_Passage_
Accessing the disabled memory space of a PCI device would typically
result in a master abort response on conventional PCI, or an
unsupported request on PCI express.  The user would generally see
these as a -1 response for the read return data and the write would be
silently discarded, possibly with an uncorrected, non-fatal AER error
triggered on the host.  Some systems however take it upon themselves
to bring down the entire system when they see something that might
indicate a loss of data, such as this discarded write to a disabled
memory space.

To avoid this, we want to try to block the user from accessing memory
spaces while they're disabled.  We start with a semaphore around the
memory enable bit, where writers modify the memory enable state and
must be serialized, while readers make use of the memory region and
can access in parallel.  Writers include both direct manipulation via
the command register, as well as any reset path where the internal
mechanics of the reset may both explicitly and implicitly disable
memory access, and manipulation of the MSI-X configuration, where the
MSI-X vector table resides in MMIO space of the device.  Readers
include the read and write file ops to access the vfio device fd
offsets as well as memory mapped access.  In the latter case, we make
use of our new vma list support to zap, or invalidate, those memory
mappings in order to force them to be faulted back in on access.

_Supplied data_
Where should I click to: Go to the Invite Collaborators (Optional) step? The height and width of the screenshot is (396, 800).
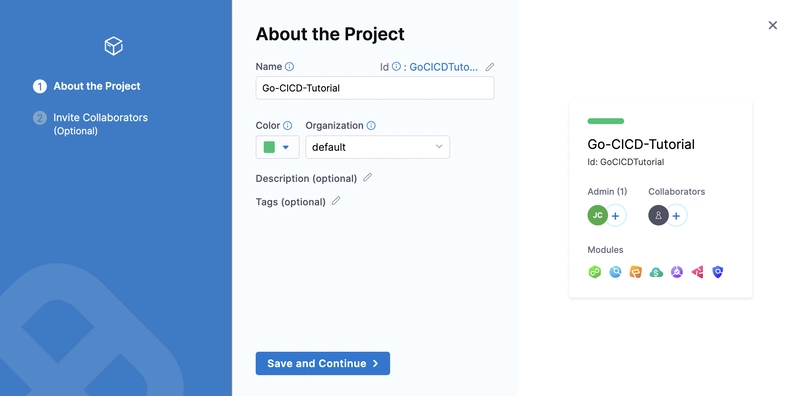(101, 123)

_Work to complete_
1 > Print the passage on disabled PCI memory space from "To avoid this, we" to "in on access.".
2 > Give what follows the last sentence of the text on blocking access to disabled PCI memory space.

_Answers given_
1 >
To avoid this, we want to try to block the user from accessing memory
spaces while they're disabled.  We start with a semaphore around the
memory enable bit, where writers modify the memory enable state and
must be serialized, while readers make use of the memory region and
can access in parallel.  Writers include both direct manipulation via
the command register, as well as any reset path where the internal
mechanics of the reset may both explicitly and implicitly disable
memory access, and manipulation of the MSI-X configuration, where the
MSI-X vector table resides in MMIO space of the device.  Readers
include the read and write file ops to access the vfio device fd
offsets as well as memory mapped access.  In the latter case, we make
use of our new vma list support to zap, or invalidate, those memory
mappings in order to force them to be faulted back in on access.

2 >
Our semaphore usage will stall user access to MMIO spaces across
internal operations like reset, but the user might experience new
behavior when trying to access the MMIO space while disabled via the
PCI command register.  Access via read or write while disabled will
return -EIO and access via memory maps will result in a SIGBUS.  This
is expected to be compatible with known use cases and potentially
provides better error handling capabilities than present in the
hardware, while avoiding the more readily accessible and severe
platform error responses that might otherwise occur.

Fixes: CVE-2020-12888
Signed-off-by: Alex Williamson <alex.williamson@redhat.com>
---
 drivers/vfio/pci/vfio_pci.c         |  291 +++++++++++++++++++++++++++++++----
 drivers/vfio/pci/vfio_pci_config.c  |   36 ++++
 drivers/vfio/pci/vfio_pci_intrs.c   |   14 ++
 drivers/vfio/pci/vfio_pci_private.h |    8 +
 drivers/vfio/pci/vfio_pci_rdwr.c    |   24 ++-
 5 files changed, 330 insertions(+), 43 deletions(-)

diff --git a/drivers/vfio/pci/vfio_pci.c b/drivers/vfio/pci/vfio_pci.c
index 66a545a01f8f..aabba6439a5b 100644
--- a/drivers/vfio/pci/vfio_pci.c
+++ b/drivers/vfio/pci/vfio_pci.c
@@ -26,6 +26,7 @@
 #include <linux/vfio.h>
 #include <linux/vgaarb.h>
 #include <linux/nospec.h>
+#include <linux/sched/mm.h>
 
 #include "vfio_pci_private.h"
 
@@ -184,6 +185,7 @@ static void vfio_pci_probe_mmaps(struct vfio_pci_device *vdev)
 
 static void vfio_pci_try_bus_reset(struct vfio_pci_device *vdev);
 static void vfio_pci_disable(struct vfio_pci_device *vdev);
+static int vfio_pci_try_zap_and_vma_lock_cb(struct pci_dev *pdev, void *data);
 
 /*
  * INTx masking requires the ability to disable INTx signaling via PCI_COMMAND
@@ -736,6 +738,12 @@ int vfio_pci_register_dev_region(struct vfio_pci_device *vdev,
 	return 0;
 }
 
+struct vfio_devices {
+	struct vfio_device **devices;
+	int cur_index;
+	int max_index;
+};
+
 static long vfio_pci_ioctl(void *device_data,
 			   unsigned int cmd, unsigned long arg)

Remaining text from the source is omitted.